Marc Hesselink - ABN AMRO
Francois-Xavier Bouvignies - UBS
Hans Slob - Rabobank
Shyam Kumar - TT International
Sander van Oort - Kempen
Good day, ladies and gentlemen. Welcome to the TomTom First Quarter 2016 Earnings Conference Call. [Operator Instructions] Please note that this conference is being recorded. I will now turn the call over to your host for today’s conference, Bisera Grubesic, Head of Treasury and Investor Relations. You may begin.
Thank you, Alex. Good afternoon and welcome to our conference call during which we will discuss our operational highlights and financial results for the first quarter of 2016. With me today are Harold Goddijn, our CEO and Taco Titulaer, our CFO. You can also listen to the call on our website and a recording of the call will be available shortly afterwards.

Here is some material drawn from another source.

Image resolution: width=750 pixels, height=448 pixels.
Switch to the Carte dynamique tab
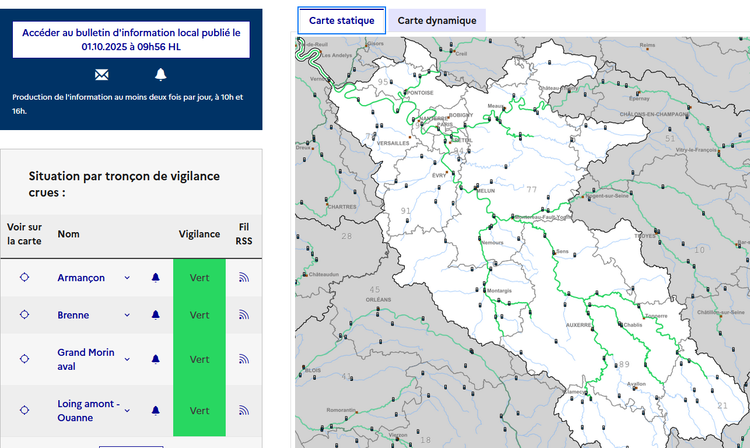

And as usually, I would like to point out that Safe Harbor applies. We will start today’s call with Harold, who will discuss the key operational developments, followed by a more detailed look at the financial results and the financial outlook for 2016 from Taco. We will then take your questions.

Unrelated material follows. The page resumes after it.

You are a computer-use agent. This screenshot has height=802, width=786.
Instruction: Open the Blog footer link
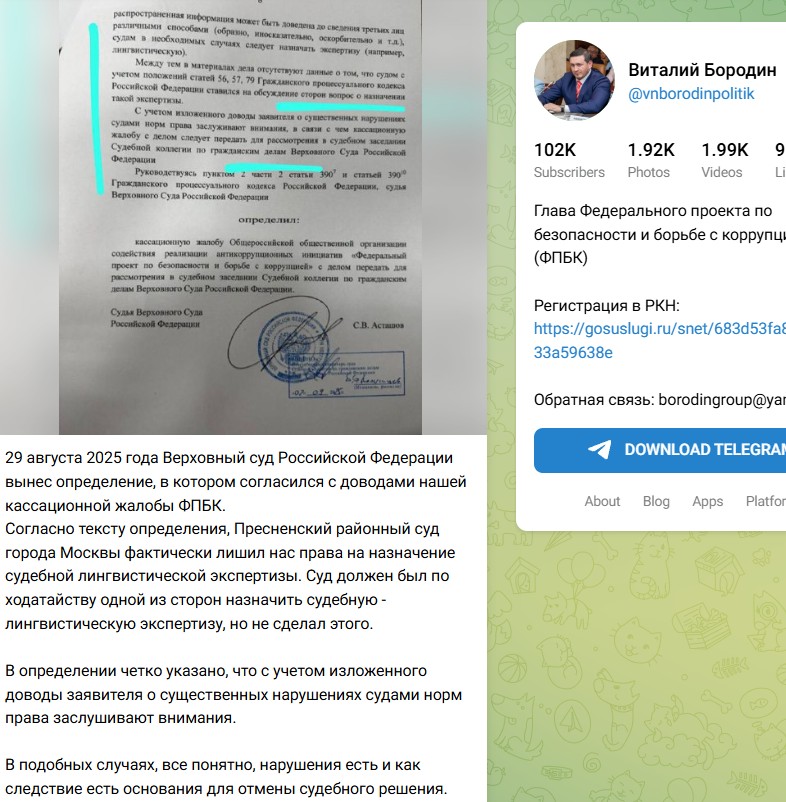(x=656, y=501)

And with that, Harold, I would like to hand over to you.
Good afternoon and good morning. Thank you very much, Bisera. Welcome to our earnings call. We have started the year with a solid revenue growth driven by sports and business-to-business activities. We generated group revenue of €270 million, which is 6% higher year-on-year and we delivered a strong gross margin of 57%, which is 3 percentage points above last year. Taco will provide further information on the financial highlights and the financial outlook for 2016 later during his presentation. I will now discuss our key operational highlights for the quarter.
In consumer, we saw strong growth in our sports activity in the quarter. The sell-out amounts of our sports watches nearly doubled year-on-year and the new watches are winning numerous awards, which is not a proof point of our success in this segment. In PND market, we saw unit decline of 13% in Europe, whilst the North American markets declined by 22% year-on-year. Our market share in both regions improved slightly year-on-year.
Our Telematics business continued to perform well. The installed base reached 625,000 subscribed vehicles by the end of the quarter and delivered a 30% growth compared with last year. Automotives delivered a strong performance in the quarter and we announced many customer deals. PSA Group launched its new global infotainment platform, which is built on a full suite of TomTom products, maps, navigation and software and live services. We announced an agreement to deliver maps and navigation to the new Volkswagen Up! smartphone app and we extended our partnership with Fiat Chrysler and Toyota this quarter. We also extended HD Map and RoadDNA coverage in California and Nevada, enabling self-driving car testing in key regions of the U.S. Autonomous driving continues to push boundaries. At TomTom, we are excited to be playing a role in enabling the automotive industry to bring this closer to reality and RoadDNA is tracking considerable interest from the industry and leading carmakers.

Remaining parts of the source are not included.